A perfect storm

On Tuesday there was an outage of over two hours in the Winklerstraße student residences that also caused problems for some of our users in the other buildings. We are terribly sorry and hope that the disruption did not cause major inconveniences for you. Further below we describe what happened.

We know that network outages of such severity are very annoying. We have been increasing our efforts since mid last year to improve the resilience of our core network components.

In the coming weeks, we will restore the redundant connection to the university computing center, replace the old router in Winklerstraße 22 and deploy a new, completely redundant core network. Its structure is designed so no failure of a single optical fibre or core network component can result in an outage for our users.

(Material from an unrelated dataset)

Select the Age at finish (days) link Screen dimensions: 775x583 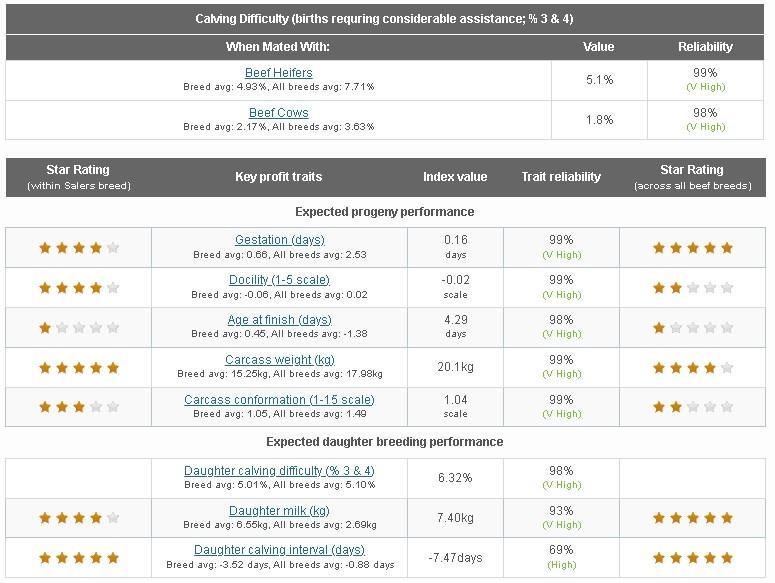coord(279,320)
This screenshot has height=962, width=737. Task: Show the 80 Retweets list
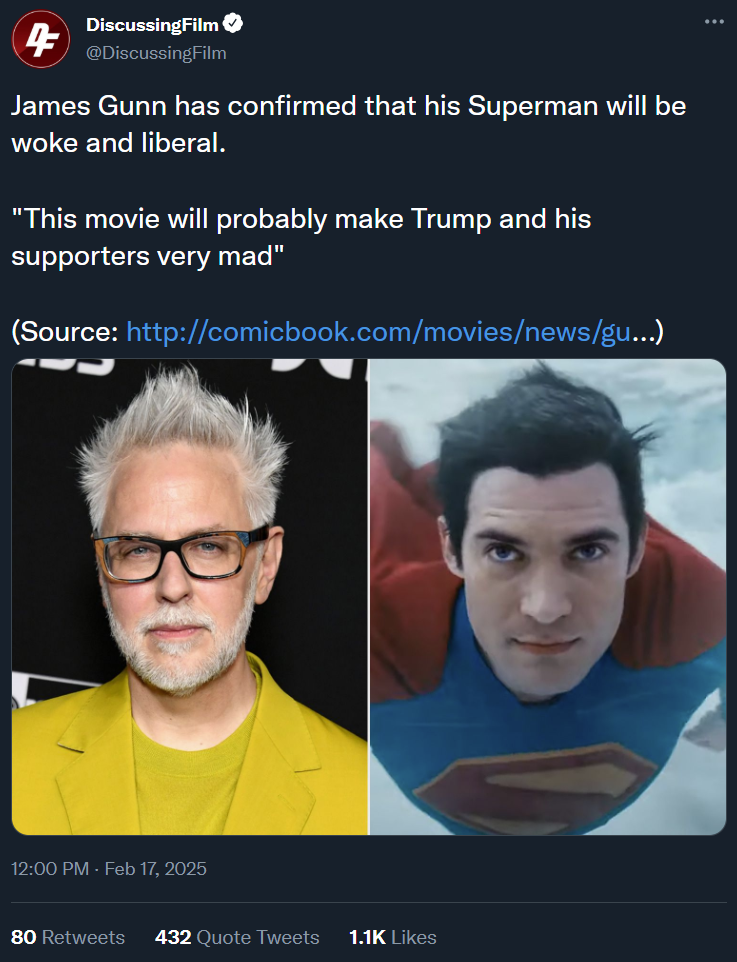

I will now describe the cause of this weeks problems: For monday we had announced short network interruptions on our website and we had posted notices in the respective buildings. We wanted to update the network components in Winklerstraße to the newest software, so we would be able to restore the redundant connection to the university computing center. The URZ replaced their routers last year which meant we could no longer continue to use the "RIP" routing protocol. Everything worked as planned - there were two short network outages of less than five minutes. However, we also had to change the partition layout for the one of the upgrades, i.e. the way data is stored on the hard drives. All systems in StuNet store their data on at least two different hard drives simultaneously ("RAID"), so these kind of changes can be done online without interruption of the service. But when we rebootet the access router in Winklerstraße 22 on Tuesday to complete the upgrade, the system could no longer boot. Apparently the tool "resize2fs" had damaged the partition in a way that it was no longer readable by the bootloader (the operating system was unaffected). We are prepared for these kinds of problems, but none of the two USB sticks we brought could be used to boot the rescue system. We had brought a CD as well but with an incompatible version (64bit instead of 32bit). We should have checked beforehand, but we simply did not expect both USB sticks to fail. So we had to find an internet-connected PC with a CD burner and a blank CD before we were able to boot our rescue system, create the partitions from scratch and copy of the data to restore the system to a usable state.

Unfortunately, our problems did not end there. On Tuesday and Wednesday we noticed the fibre optics interfaces were going offline in irregular intervals for several seconds. We were finally able to locate the problem in a newer version of the driver for our Intel cards and hopefully everything is now working again as you have come to expect it from us.

AG StuNet